▶ _PROMPT_: Write out the records, starting with the line that contains "The height and" and going on through the line that contains "task Prepare payment", and leave the pictures out.

▶ _DATA FOR PROCESSING_:
───
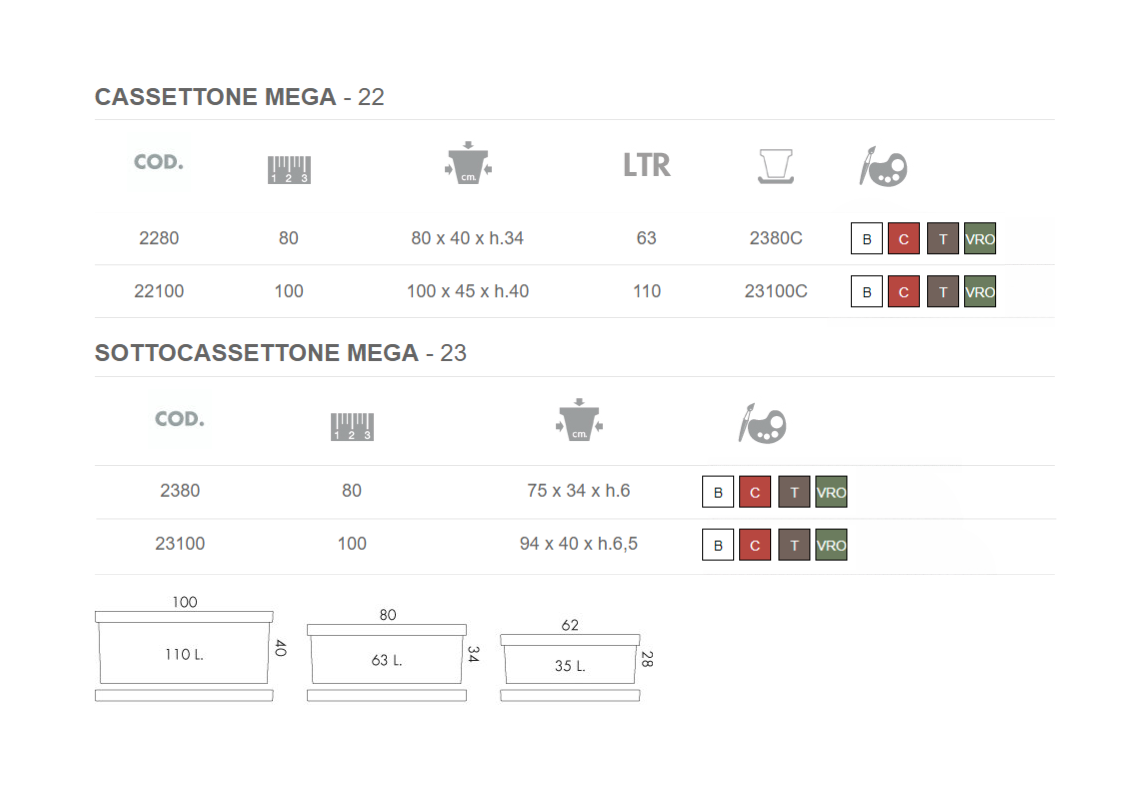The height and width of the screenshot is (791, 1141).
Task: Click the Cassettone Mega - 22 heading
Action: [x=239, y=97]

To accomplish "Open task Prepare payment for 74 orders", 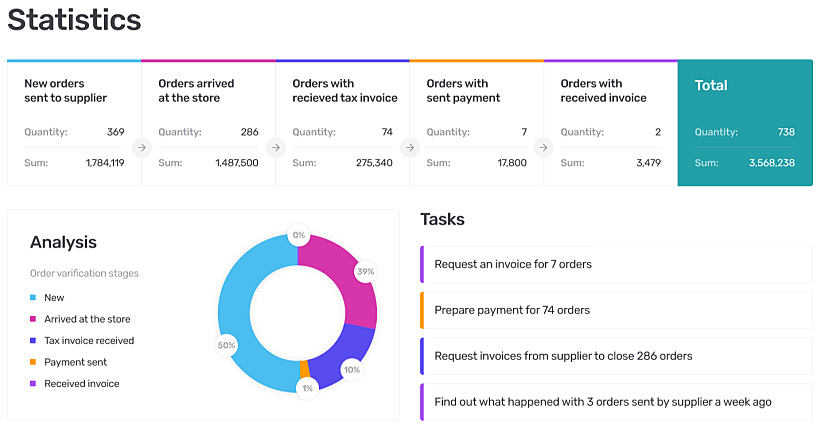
───
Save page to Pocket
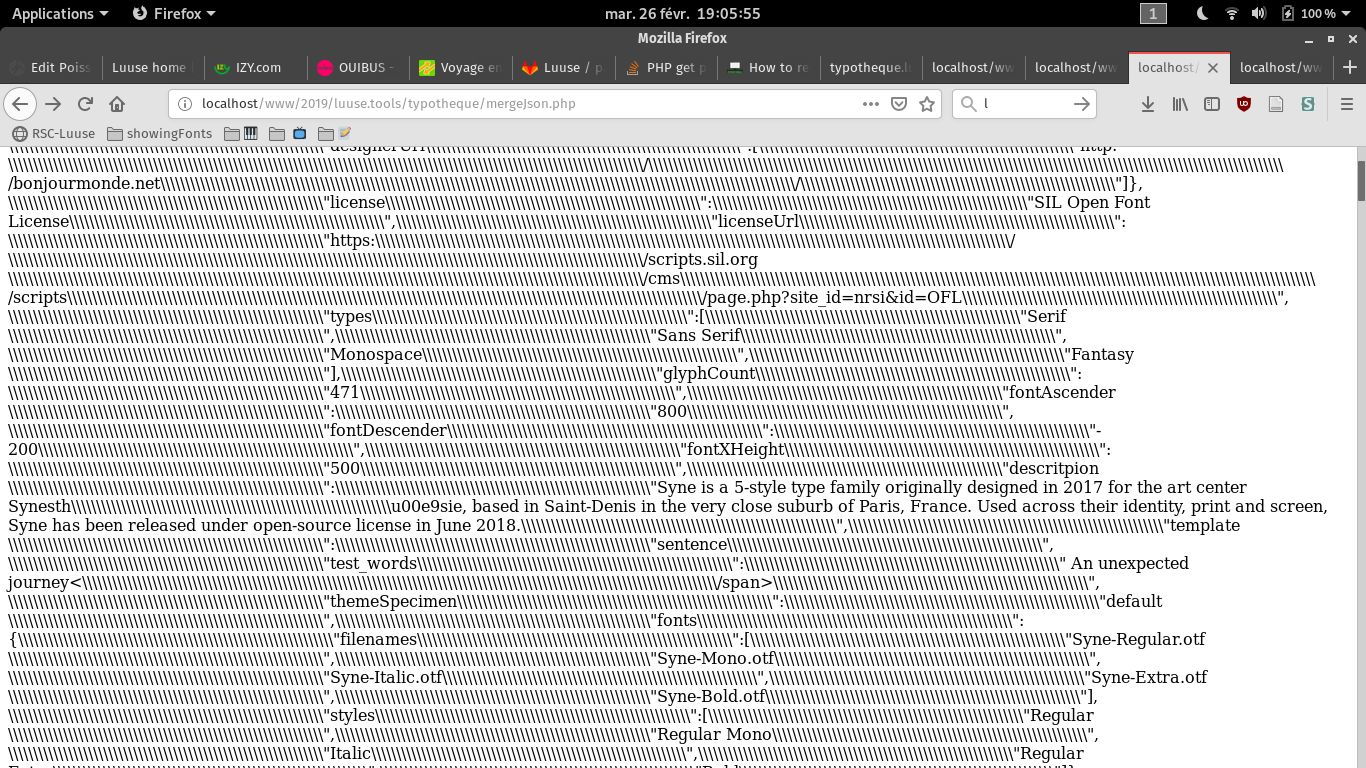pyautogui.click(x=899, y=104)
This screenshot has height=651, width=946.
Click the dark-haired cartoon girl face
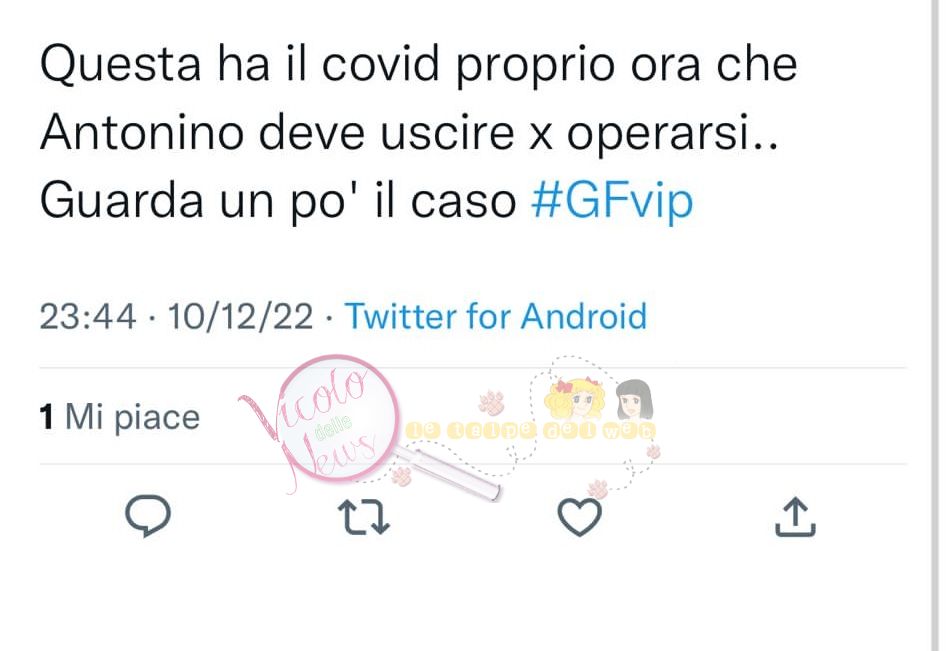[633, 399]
───
▶ _RESULT OF THIS TASK_:
The height and width of the screenshot is (791, 1141).
Task: Click the Cassettone Mega - 22 heading
Action: [x=239, y=97]

To accomplish "Open task Prepare payment for 74 orders", 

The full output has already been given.